Een ode aan de cello
De mooie cello
De cello is in alle opzichten een mooi instrument: het oogt mooi en elegant, het geeft een warm en soms wat weemoedig geluid en als je speelt kan je het helemaal omarmen. Mensen vragen mij wel eens waarom ik cello ben gaan spelen. Zelf weet ik dat niet. Volgens mijn ouders vond ik de cello het mooiste instrument toen ik op een muziekschool kennis mocht maken met allerlei instrumenten. Ik was toen acht of negen jaar oud. Sinds die tijd heb ik altijd cello gespeeld en ik ben nog elke dag blij met die keuze.
De moeilijke cello
De cello vind ik wel een moeilijk instrument. Allerlei technische dingen zijn al ingewikkeld zoals zuiver spelen, mooi strijken, in de maat spelen, niet te hard of te zacht, noem maar op. Maar waar het op aan komt is echt muziek maken en dan heb je aan techniek alleen niet genoeg maar moet je in je hoofd een beeld hebben hoe je de muziek wilt laten klinken.
De geduldige cello
Het gekke is dat je na verloop van tijd oefenen steeds leuker gaat vinden. Ik heb lang gedacht dat als ik nou maar een stuk vaak genoeg achter elkaar doorspeel, het vanzelf mooier gaat klinken. Dat is niet zo, integendeel. De kans is groot dat je verkeerde gewoontes instudeert die je later weer moet afleren. Dat werkt dus niet. Van mijn celloleraar heb ik geleerd “tijdloos te studeren”. Dat betekent dat je met plezier een half uur aan maar paar maten besteed en net zo lang oefent tot het wat wordt. En de volgende dag weer. Het geeft voldoening als je op een gegeven moment merkt dat het inderdaad beter gaat klinken.
De veelzijdige cello
Een cello kan bescheiden andere instrumenten met eenvoudige lijnen ondersteunen. Maar evengoed kan de cello prachtige melodieën voortbrengen en als een menselijke stem diepe emoties oproepen. En wat te denken van de heavy metal cello’s van Apocalyptica of Yo-Yo Ma die Argentijnse tango’s speelt. Een cello zal daarom niet snel ontbreken in een groep instrumenten en voor cellisten is dat heerlijk. Er is altijd wel behoefte aan een cello. Een cello kan alles maar of een cellist alles kan is een andere vraag. Je kan een cello niet je wil op leggen. De kunst is zo te spelen dat de cello uit zichzelf mooi wil klinken.

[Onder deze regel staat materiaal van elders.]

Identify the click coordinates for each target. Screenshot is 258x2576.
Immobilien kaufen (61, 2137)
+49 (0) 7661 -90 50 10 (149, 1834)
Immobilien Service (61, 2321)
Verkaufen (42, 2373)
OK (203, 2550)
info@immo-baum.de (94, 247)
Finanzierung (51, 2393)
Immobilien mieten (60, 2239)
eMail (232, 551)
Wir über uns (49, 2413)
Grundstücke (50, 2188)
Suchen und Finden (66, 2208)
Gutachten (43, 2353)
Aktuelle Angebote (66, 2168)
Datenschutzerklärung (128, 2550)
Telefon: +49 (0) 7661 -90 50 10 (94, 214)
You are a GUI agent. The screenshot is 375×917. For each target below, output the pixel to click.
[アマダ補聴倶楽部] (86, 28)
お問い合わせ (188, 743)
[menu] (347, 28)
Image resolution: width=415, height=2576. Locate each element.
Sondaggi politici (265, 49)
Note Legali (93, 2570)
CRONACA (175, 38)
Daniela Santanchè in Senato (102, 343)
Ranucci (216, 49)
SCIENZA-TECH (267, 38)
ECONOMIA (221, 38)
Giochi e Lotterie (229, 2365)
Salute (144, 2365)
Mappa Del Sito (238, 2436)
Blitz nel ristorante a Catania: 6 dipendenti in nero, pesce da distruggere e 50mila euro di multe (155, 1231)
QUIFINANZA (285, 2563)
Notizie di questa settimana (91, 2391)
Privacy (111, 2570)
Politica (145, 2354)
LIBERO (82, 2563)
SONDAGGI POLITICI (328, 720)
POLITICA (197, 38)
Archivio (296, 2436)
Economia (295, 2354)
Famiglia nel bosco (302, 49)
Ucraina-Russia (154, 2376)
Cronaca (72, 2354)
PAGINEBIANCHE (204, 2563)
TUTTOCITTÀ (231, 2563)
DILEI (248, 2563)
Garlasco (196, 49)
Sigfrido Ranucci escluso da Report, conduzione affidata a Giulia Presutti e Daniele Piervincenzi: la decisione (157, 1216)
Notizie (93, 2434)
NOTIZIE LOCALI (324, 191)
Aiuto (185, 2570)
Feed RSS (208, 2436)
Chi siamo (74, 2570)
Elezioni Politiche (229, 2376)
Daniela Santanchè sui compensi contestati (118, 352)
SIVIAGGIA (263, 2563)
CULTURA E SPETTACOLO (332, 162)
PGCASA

Het BSO is een fijn orkest
Sinds 2016 mag ik bij het BSO meespelen. Ik vind het een bijzonder orkest. Er wordt echt hard gewerkt tijdens de repetities en je merkt dat iedereen thuis ook zo goed mogelijk probeert te oefenen. En met Arno van Raaphorst hebben we een inspirerende dirigent die veel vertrouwen geeft en ons mooier laat spelen. Maar wat mij vooral opvalt is de hartelijke manier waarop iedereen met elkaar omgaat. Dan wordt het een feest om zaterdagochtend vroeg op pad te gaan naar de volgende repetitie.